● PROBLEM TO WORK ON:
Copy exactly. Begin at the line containing "Click the orange" and stop at the last line of the entries, omitting any pictures.

======== PROVIDED DATA ========

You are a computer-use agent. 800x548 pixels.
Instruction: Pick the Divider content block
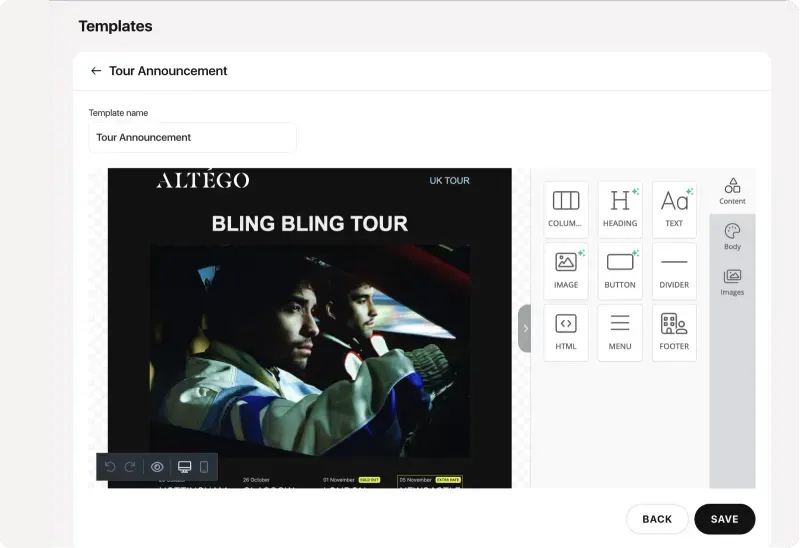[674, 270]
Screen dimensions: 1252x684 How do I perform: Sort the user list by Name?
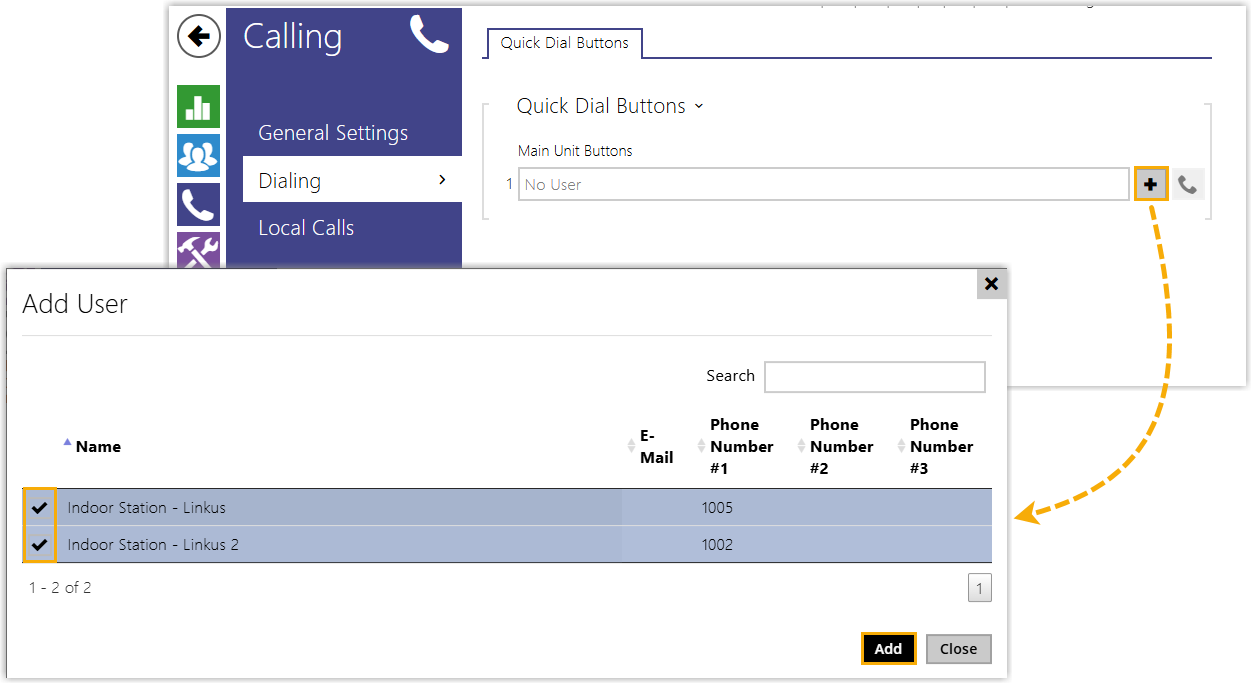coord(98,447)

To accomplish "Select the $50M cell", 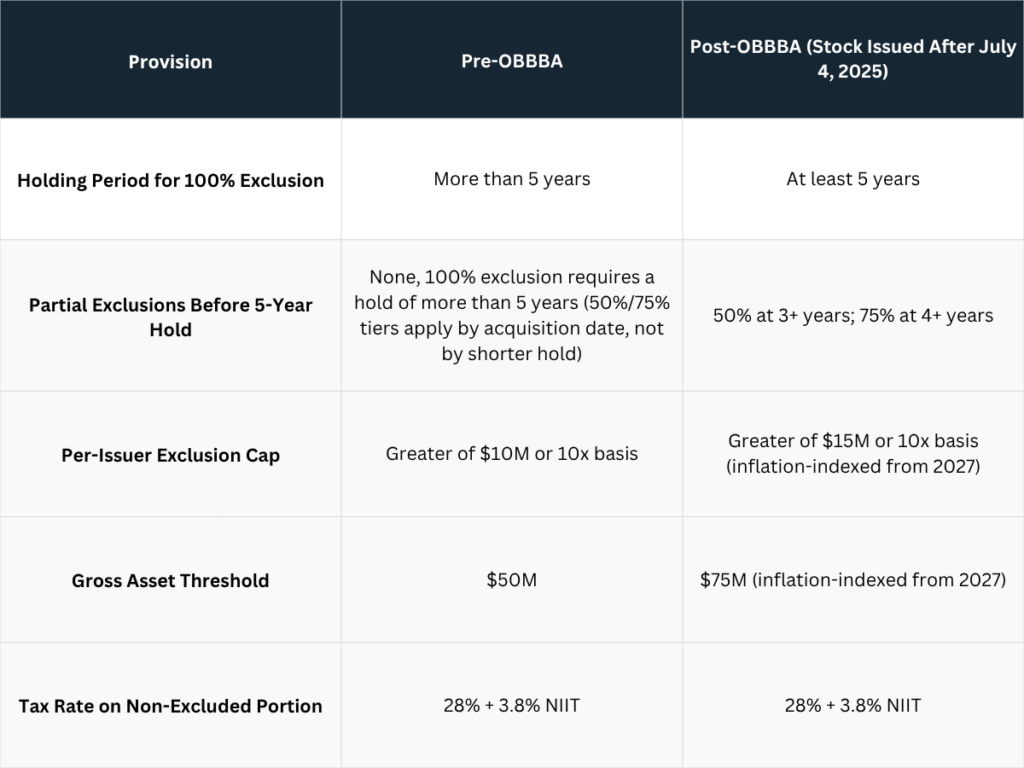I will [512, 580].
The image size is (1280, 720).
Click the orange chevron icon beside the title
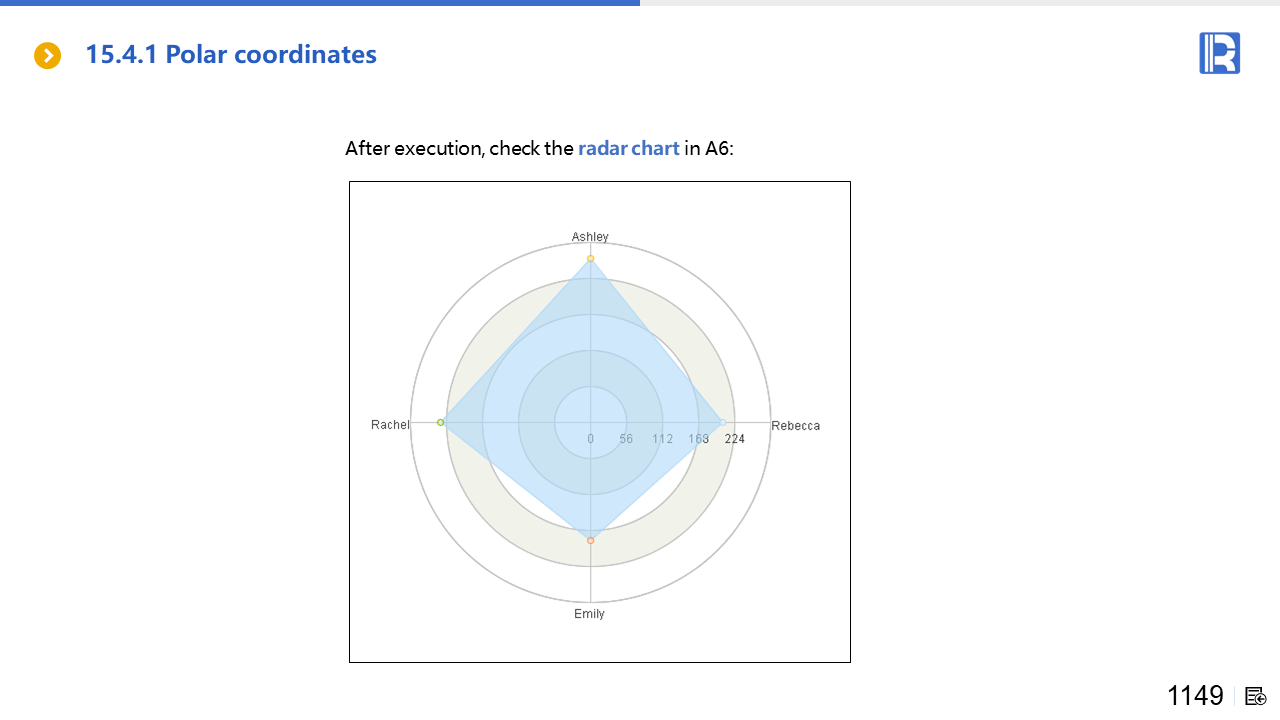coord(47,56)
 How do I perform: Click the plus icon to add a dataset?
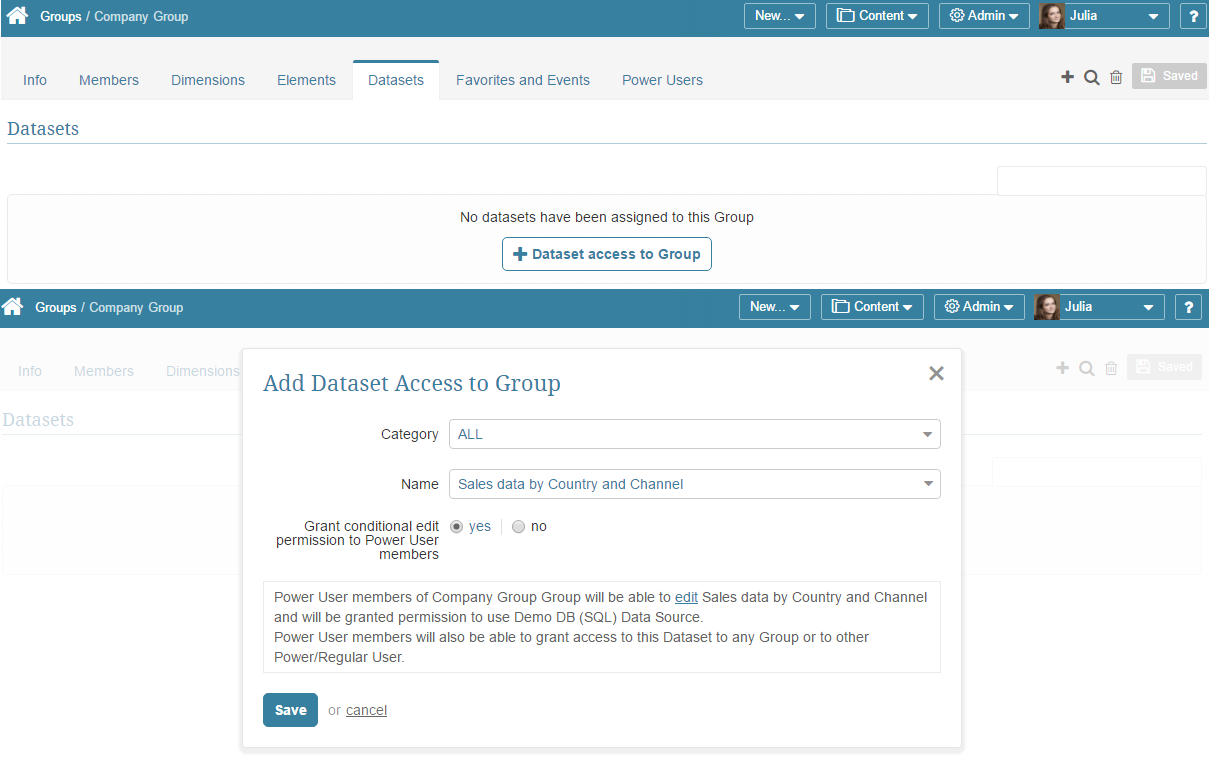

========

● RESULT:
Click the orange chevron icon beside the title
coord(47,56)
 How do I perform: Click the plus icon to add a dataset?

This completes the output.